There have been other stories regarding his alleged knowledge of what happened. But the first story in the Sun Times provides some evidence as to the leverage the feds have. Here's the first story from the
previous day\'s Sun Times with more details.
Glove may help finger top mobsters November 22, 2004
BY STEVE WARMBIR AND ROBERT HERGUTH Staff Reporters
When mobster Nick Calabrese was allegedly gunning down a fellow hoodlum in 1986, he wore gloves to cover his tracks.
But ultimately, one of those very gloves proved his undoing, the Chicago Sun-Times has learned.
The glove -- stained with Calabrese's blood in the messy, nearly botched hit -- provided a crucial link more than 15 years later to Calabrese and helped investigators turn him into perhaps the most valuable witness against the mob in Chicago history, according to law enforcement sources.
An informant tipped the FBI to Calabrese's alleged role in the Northwest Side slaying of "Big John" Fecarotta. So investigators retrieved evidence from the bloody glove, kept in storage for years, and using DNA testing tied Calabrese to Fecarotta's killing, sources said.
With the murder hanging over his head -- among other factors -- Calabrese decided to air the Outfit's blackest secrets for federal investigators.
"He was looking at the needle, so he cut a deal," said a source familiar with the investigation.
Bosses could be in trouble At the center of many of those dark secrets are top mob leaders, including Calabrese's brother Frank, who is in prison for running a major Chicago loan-sharking operation but is due to be released in a little more than a year.
Frank Calabrese was believed to be involved in the Fecarotta murder -- one of up to 18 hits that could be solved thanks to Nick Calabrese's cooperation, sources said. Nick Calabrese has been tied to several hits.
At last word, indictments were expected by the end of the year. But now, law enforcement sources are saying they could come early next year.
Fecarotta hit Mob bosses weren't pleased with Fecarotta, and he had to go.
They wanted their Las Vegas connection, Anthony Spilotro, dead, and Fecarotta messed up while trying to get the job done, sources said. Spilotro and a brother ultimately met their demise at the hands of others, but Fecarotta was considered a liability, sources said.
So on a September night, three months after the Spilotros' pummeled bodies were found buried in an Indiana cornfield, Fecarotta and Nick Calabrese went for a ride.
Fecarotta was told they were going to be dropping off a bomb for an unlucky individual, the sources said. Fecarotta apparently didn't know the device they were carrying in the stolen Buick really was bogus, made up of flares taped together to look like dynamite.
When they pulled up near a bingo hall on West Belmont, Calabrese pulled out a gun to kill his companion, sources said. But Fecarotta was too quick. He fought off Calabrese, who was shot in the forearm, apparently with his own weapon, during the struggle, sources said.
Fecarotta bolted from the car and ran for his life.
Calabrese sprinted after him, realizing the consequences for himself if he didn't complete the job. He caught up with Fecarotta outside the bingo parlor and finished him off, sources said.
Calabrese was whisked away in a trailing car believed to be carrying his brother Frank, sources said. His arm was patched up by a friendly doctor or dentist.
DNA hit Before Nick Calabrese fled, he washed himself off with a nearby garden hose and threw away a glove soaked with his own blood in a trash container, sources said.
The glove was recovered by authorities -- blood also may have been found in the Buick -- but initially it had little use.
What seemed more promising were reports from witnesses who may have gotten a look at Calabrese, and a phone number of a reputed mobster found on the dead man's beeper.
But the case went unsolved, and it might never have been solved if an informant hadn't fingered Calabrese in the last few years.

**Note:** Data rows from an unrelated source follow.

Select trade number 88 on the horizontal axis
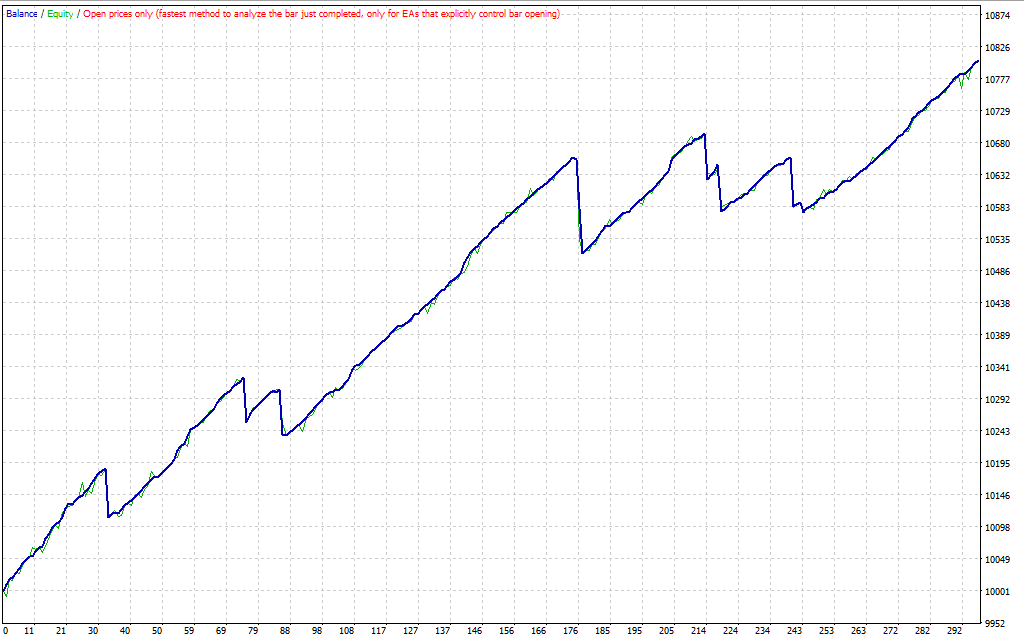 coord(285,631)
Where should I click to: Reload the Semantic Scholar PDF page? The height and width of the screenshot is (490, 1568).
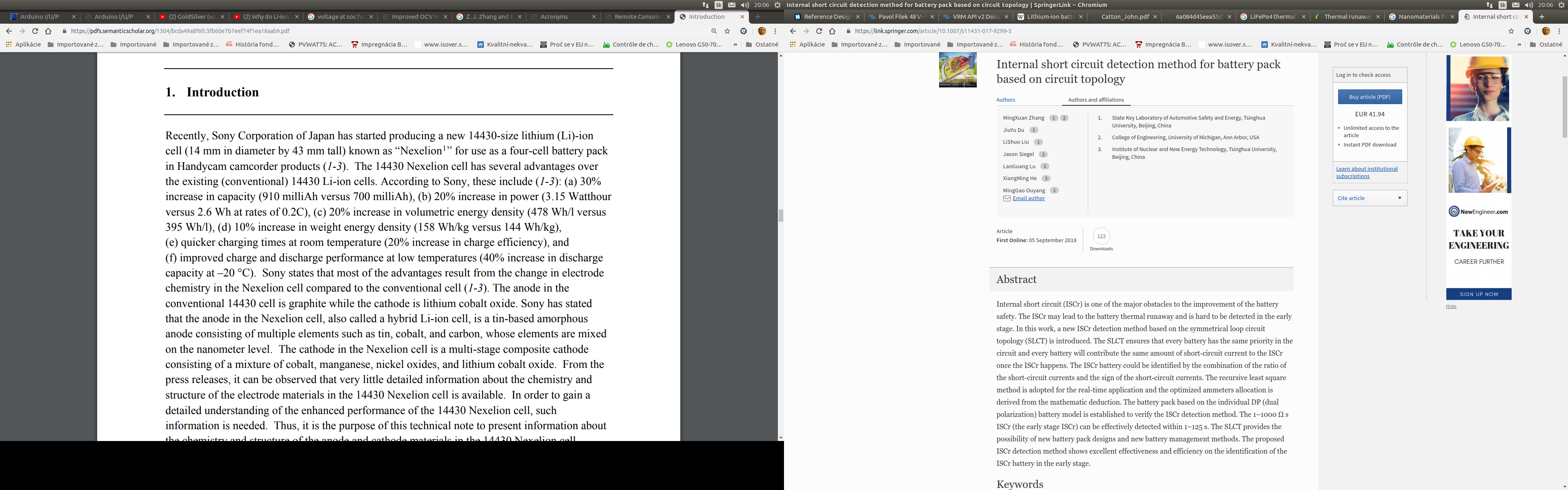point(35,31)
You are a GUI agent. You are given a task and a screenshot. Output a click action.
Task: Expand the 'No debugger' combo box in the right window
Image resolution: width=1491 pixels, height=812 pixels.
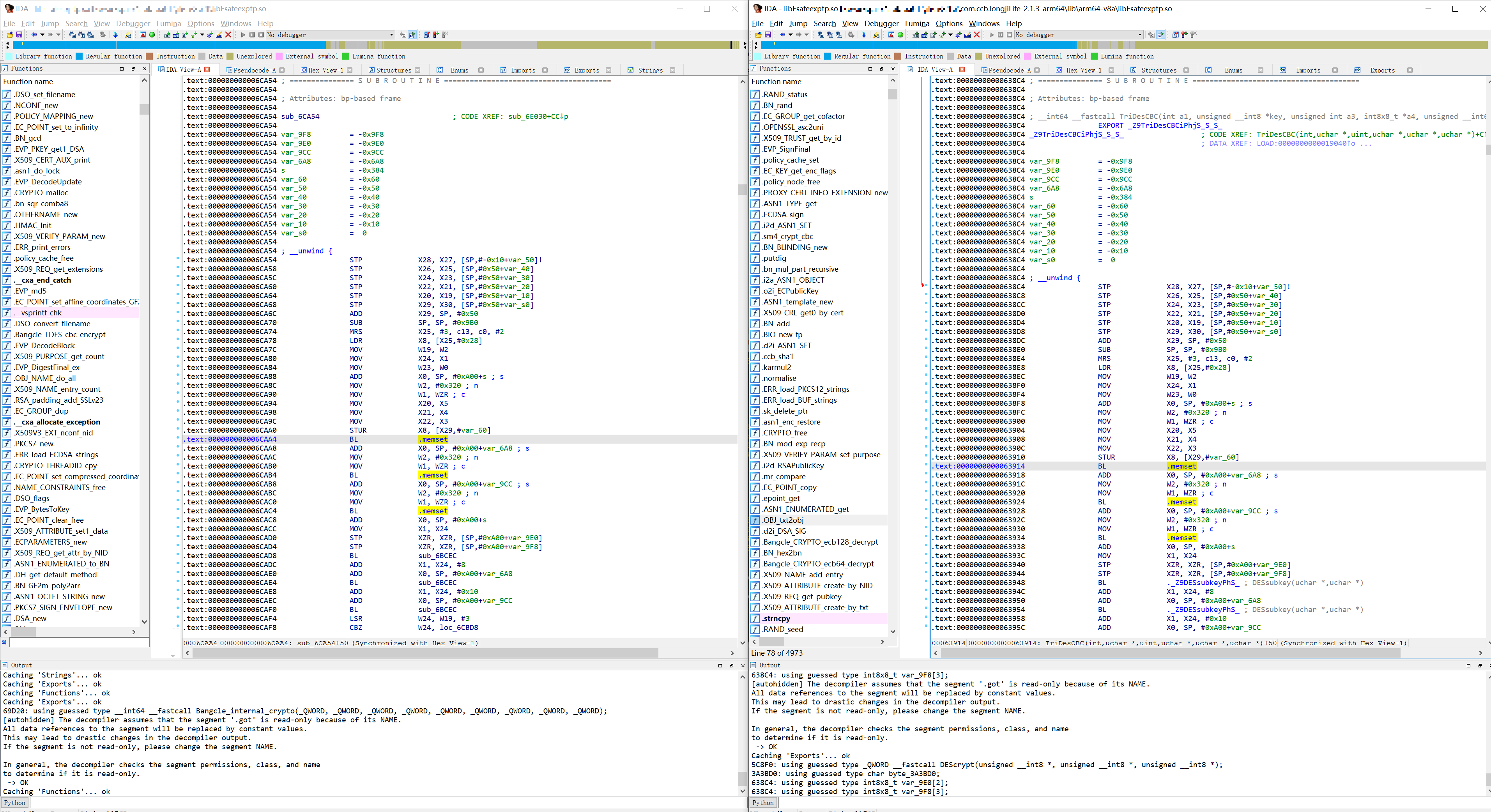coord(1140,35)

While he was in prison, the feds got a warrant to X-Ray Calabrese's arm, to look for the old gunshot wound, and to obtain a DNA sample from him, sources said.
Bingo. There was a match.
'Slim' gives it up Nick Calabrese, nicknamed Slim, was confronted by FBI agents with their evidence against him. That and other reasons -- including anger at his brother -- persuaded Nick Calabrese to break his oath of silence, sources said.
Fecarotta, who was 58 and living in Riverside at the time of his death, had been a union officer. He also has been described as a hit man with ties to late mob leader Angelo "the Hook" LaPietra.
Retired Chicago Detective Jimmy Jack recalled picking up Fecarotta after he allegedly threatened to blow away an O'Hare Airport parking attendant in 1965.
"He was a real SOB," Jack said.
Previous theories about Fecarotta had him being murdered for botching the Spilotros' burial.
One of Fecarotta's sons, interviewed Sunday, said he knew his father as "a great man" who owned restaurants and "did a lot of great things." Told about an apparent break in the case, he said, "That would be wonderful if it brings an end to this, but to me, my father's dead; nothing is going to bring him back."
Still, he has two wishes. One, that the government doesn't let a killer just skirt for cooperating.
As for those who participated in the murder, "I hope they rot, they suffer from a terminal illness, from cancer."